UK researchers have found further evidence of the ongoing mental impacts of COVID-19 in people who have recovered from the disease.
In a study involving more than 80,000 people, researchers found that those with more severe COVID-19 symptoms scored lower in an a series of online tests, with performance on reasoning and problem-solving tasks being most affected.
Further analysis showed that those who received mechanical ventilation to help them breathe whilst in hospital had the greatest impairment on cognitive tasks.
According to the team, the findings further highlight how COVID-19 infection can have lasting, and measurable, impacts on people’s brain function.
The study was a collaboration between King’s College London, Imperial College London and Cambridge University.
Dr Adam Hampshire, from Imperial’s Department of Brain Sciences and first author, said the work adds to a growing body of research looking at how COVID-19 might be impacting the brain and brain function.
“This research is all converging to indicate that there are some important effects of COVID-19 on the brain that need further investigation,” he says.
The latest study carries on from a series of online tests developed by Dr Hampshire as part of BBC2 Horizon’s Great British Intelligence test. In early 2020, the study team extended the questionnaires to gather information on SARS-CoV-2 infection, the symptoms experienced and the need for hospitalisation.
From 81,337 people who provided complete data, 12,689 people suspected they had COVID-19. Participants reported a range of severity of illness, with many experiencing respiratory symptoms whilst still being able to stay at home (3,559 participants).
Nearly 200 were hospitalised (192 participants) and about a quarter of these (44 participants) required mechanical ventilation.
The time since illness onset was around one to six months, meaning the study could not draw any definitive conclusions about whether these effects on cognition were long-lasting.
Researchers found a relationship between deficits in overall cognitive performance and the severity of respiratory symptoms people experienced.
They also found that not all areas of thinking ability correlated in the same way with COVID-19 illness and that some abilities were spared, including emotional discrimination (recognition of faces that were expressing the same emotion) and working memory (remembering where a sequence of squares appears on the screen).

Dataset records

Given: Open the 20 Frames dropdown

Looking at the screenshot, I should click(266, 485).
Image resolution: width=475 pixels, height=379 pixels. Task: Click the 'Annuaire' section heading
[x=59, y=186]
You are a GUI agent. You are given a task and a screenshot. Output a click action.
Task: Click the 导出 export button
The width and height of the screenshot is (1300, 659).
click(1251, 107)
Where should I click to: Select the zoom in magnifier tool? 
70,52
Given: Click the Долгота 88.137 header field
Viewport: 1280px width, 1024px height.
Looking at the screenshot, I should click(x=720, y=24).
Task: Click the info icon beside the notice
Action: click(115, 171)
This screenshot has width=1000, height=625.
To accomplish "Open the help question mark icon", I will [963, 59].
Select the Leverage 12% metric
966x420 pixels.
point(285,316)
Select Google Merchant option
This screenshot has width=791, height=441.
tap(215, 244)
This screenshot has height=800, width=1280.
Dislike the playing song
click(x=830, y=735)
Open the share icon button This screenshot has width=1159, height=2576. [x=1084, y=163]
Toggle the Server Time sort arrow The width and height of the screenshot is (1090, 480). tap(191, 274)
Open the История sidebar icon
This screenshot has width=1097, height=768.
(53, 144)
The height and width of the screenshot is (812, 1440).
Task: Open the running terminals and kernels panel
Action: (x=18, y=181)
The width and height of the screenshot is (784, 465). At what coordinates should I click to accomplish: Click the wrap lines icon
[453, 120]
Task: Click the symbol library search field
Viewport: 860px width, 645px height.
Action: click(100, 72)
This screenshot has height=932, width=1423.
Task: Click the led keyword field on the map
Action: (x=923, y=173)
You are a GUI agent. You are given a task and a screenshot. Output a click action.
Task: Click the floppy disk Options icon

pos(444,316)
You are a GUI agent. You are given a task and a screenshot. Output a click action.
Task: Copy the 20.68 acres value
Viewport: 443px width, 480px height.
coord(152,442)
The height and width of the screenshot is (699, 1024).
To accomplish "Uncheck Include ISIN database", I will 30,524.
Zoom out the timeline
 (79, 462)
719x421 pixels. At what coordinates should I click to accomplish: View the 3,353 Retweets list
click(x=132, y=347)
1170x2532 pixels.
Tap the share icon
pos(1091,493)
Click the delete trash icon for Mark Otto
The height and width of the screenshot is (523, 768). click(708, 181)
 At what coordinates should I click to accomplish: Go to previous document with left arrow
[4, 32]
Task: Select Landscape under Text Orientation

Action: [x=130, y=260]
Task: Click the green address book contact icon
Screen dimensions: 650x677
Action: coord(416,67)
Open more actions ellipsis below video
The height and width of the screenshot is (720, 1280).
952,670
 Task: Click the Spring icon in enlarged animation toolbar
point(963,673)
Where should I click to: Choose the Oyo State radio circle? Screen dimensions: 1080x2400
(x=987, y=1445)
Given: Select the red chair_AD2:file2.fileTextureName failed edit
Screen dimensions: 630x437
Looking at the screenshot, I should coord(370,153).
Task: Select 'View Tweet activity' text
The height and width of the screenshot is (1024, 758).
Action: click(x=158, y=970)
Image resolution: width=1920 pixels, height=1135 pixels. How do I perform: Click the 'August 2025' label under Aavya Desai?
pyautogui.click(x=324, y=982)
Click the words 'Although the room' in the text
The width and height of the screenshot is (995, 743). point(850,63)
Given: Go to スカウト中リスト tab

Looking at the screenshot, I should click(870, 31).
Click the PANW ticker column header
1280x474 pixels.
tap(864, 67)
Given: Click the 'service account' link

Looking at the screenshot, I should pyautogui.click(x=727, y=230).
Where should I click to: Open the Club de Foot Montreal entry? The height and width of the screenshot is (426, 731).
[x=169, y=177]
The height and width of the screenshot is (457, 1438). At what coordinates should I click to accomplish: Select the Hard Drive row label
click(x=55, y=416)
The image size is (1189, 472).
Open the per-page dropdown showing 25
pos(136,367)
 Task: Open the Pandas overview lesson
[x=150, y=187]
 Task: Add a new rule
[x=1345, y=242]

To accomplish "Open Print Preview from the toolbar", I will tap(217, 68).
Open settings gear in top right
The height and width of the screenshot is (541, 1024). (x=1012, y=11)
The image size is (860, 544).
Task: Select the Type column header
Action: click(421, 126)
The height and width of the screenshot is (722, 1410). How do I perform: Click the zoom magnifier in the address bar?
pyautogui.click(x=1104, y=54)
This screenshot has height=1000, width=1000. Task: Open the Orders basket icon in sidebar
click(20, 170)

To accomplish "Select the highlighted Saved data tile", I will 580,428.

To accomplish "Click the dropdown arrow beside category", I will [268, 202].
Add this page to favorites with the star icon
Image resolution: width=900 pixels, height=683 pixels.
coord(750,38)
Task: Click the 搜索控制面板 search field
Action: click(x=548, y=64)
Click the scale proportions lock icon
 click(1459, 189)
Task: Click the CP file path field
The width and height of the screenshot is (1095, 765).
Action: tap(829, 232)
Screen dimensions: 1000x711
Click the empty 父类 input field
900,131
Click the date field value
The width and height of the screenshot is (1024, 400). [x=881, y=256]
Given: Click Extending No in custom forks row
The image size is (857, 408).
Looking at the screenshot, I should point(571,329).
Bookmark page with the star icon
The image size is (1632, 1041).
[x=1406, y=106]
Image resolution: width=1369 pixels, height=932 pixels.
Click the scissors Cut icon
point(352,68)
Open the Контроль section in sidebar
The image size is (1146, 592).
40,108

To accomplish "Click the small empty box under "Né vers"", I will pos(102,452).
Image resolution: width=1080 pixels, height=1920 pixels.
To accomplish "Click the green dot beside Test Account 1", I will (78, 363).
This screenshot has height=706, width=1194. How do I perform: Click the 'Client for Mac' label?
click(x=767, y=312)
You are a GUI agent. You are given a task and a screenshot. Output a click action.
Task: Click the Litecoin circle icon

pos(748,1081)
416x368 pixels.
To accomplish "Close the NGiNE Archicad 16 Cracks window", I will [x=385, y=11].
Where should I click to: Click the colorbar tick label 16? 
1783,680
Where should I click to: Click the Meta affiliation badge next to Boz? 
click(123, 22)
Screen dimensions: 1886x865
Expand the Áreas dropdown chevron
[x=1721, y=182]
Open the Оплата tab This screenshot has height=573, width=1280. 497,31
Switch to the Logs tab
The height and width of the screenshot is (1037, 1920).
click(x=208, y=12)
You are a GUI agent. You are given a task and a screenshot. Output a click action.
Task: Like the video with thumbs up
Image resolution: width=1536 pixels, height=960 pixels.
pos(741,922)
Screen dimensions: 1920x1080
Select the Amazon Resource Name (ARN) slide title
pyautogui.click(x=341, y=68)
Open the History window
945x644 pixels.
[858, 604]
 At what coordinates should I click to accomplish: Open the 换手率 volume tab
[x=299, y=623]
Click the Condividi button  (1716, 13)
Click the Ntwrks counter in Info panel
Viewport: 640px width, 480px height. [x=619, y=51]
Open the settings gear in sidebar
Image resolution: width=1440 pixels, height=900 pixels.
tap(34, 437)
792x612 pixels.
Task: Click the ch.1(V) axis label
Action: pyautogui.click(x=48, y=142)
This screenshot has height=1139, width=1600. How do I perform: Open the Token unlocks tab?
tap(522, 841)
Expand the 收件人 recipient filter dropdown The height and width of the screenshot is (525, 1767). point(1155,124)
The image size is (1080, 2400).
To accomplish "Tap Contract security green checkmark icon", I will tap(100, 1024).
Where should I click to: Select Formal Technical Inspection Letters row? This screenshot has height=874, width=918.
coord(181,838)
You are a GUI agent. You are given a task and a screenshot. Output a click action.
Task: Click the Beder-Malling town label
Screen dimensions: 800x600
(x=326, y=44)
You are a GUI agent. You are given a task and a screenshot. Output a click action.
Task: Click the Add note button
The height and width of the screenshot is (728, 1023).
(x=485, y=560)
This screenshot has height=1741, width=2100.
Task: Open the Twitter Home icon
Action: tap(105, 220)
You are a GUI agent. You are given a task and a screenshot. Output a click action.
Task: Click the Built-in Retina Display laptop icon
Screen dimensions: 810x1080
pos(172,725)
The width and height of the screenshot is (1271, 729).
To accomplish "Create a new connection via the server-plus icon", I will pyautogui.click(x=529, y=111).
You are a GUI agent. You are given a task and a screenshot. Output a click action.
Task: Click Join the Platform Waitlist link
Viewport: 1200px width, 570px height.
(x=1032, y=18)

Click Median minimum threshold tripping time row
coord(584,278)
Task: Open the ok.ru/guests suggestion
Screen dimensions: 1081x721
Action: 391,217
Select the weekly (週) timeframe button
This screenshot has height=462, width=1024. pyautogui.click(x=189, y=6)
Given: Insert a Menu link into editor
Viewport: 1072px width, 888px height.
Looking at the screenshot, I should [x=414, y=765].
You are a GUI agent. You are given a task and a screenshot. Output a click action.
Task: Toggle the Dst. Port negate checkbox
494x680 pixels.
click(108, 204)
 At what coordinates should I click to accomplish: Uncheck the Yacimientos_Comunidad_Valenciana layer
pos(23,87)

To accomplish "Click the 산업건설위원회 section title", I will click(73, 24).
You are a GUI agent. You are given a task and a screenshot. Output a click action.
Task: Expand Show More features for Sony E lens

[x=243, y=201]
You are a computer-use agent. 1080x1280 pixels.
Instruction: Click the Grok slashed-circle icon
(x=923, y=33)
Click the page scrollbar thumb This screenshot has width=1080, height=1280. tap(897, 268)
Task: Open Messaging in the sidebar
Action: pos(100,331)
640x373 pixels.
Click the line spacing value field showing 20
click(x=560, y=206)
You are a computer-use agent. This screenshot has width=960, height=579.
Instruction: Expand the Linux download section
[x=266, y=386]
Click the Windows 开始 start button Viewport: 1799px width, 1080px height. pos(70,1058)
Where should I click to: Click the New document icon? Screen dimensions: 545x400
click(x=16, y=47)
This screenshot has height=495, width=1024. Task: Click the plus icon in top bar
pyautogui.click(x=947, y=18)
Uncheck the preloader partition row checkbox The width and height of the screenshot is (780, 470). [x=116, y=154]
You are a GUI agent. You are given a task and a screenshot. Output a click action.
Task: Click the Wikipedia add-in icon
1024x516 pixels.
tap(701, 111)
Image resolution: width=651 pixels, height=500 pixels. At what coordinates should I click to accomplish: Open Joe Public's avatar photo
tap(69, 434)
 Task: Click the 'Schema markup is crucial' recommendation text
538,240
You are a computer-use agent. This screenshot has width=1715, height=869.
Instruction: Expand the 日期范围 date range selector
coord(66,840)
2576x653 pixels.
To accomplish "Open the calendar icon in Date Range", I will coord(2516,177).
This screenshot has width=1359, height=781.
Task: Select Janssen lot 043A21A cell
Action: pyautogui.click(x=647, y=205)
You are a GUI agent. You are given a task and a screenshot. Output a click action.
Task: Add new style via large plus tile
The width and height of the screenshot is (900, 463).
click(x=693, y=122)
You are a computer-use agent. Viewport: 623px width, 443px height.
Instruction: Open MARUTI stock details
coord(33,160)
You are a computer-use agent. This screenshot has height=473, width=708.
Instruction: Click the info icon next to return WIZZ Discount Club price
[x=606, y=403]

§ Exercise requirements
1 - Say whether each statement agrees with the COVID-19 cognition article, answering yes or no and quoting the deciding words: (a) The study involved more than 80,000 people. (b) Working memory was among the abilities most affected. (c) About a quarter of those hospitalized needed mechanical ventilation.
2 - According to the COVID-19 cognition article, which institutions worked together on the study?
3 - Return the part of the COVID-19 cognition article from "They also found" to "on the screen).", copied word for word.
You don't need the records for any of this.

§ Task-by-task solutions
1 -
(a) Yes: "In a study involving more than 80,000 people"
(b) No: "some abilities were spared, including emotional discrimination (recognition of faces that were expressing the same emotion) and working memory"
(c) Yes: "about a quarter of these (44 participants) required mechanical ventilation"

2 - King's College London, Imperial College London and Cambridge University.

3 -
They also found that not all areas of thinking ability correlated in the same way with COVID-19 illness and that some abilities were spared, including emotional discrimination (recognition of faces that were expressing the same emotion) and working memory (remembering where a sequence of squares appears on the screen).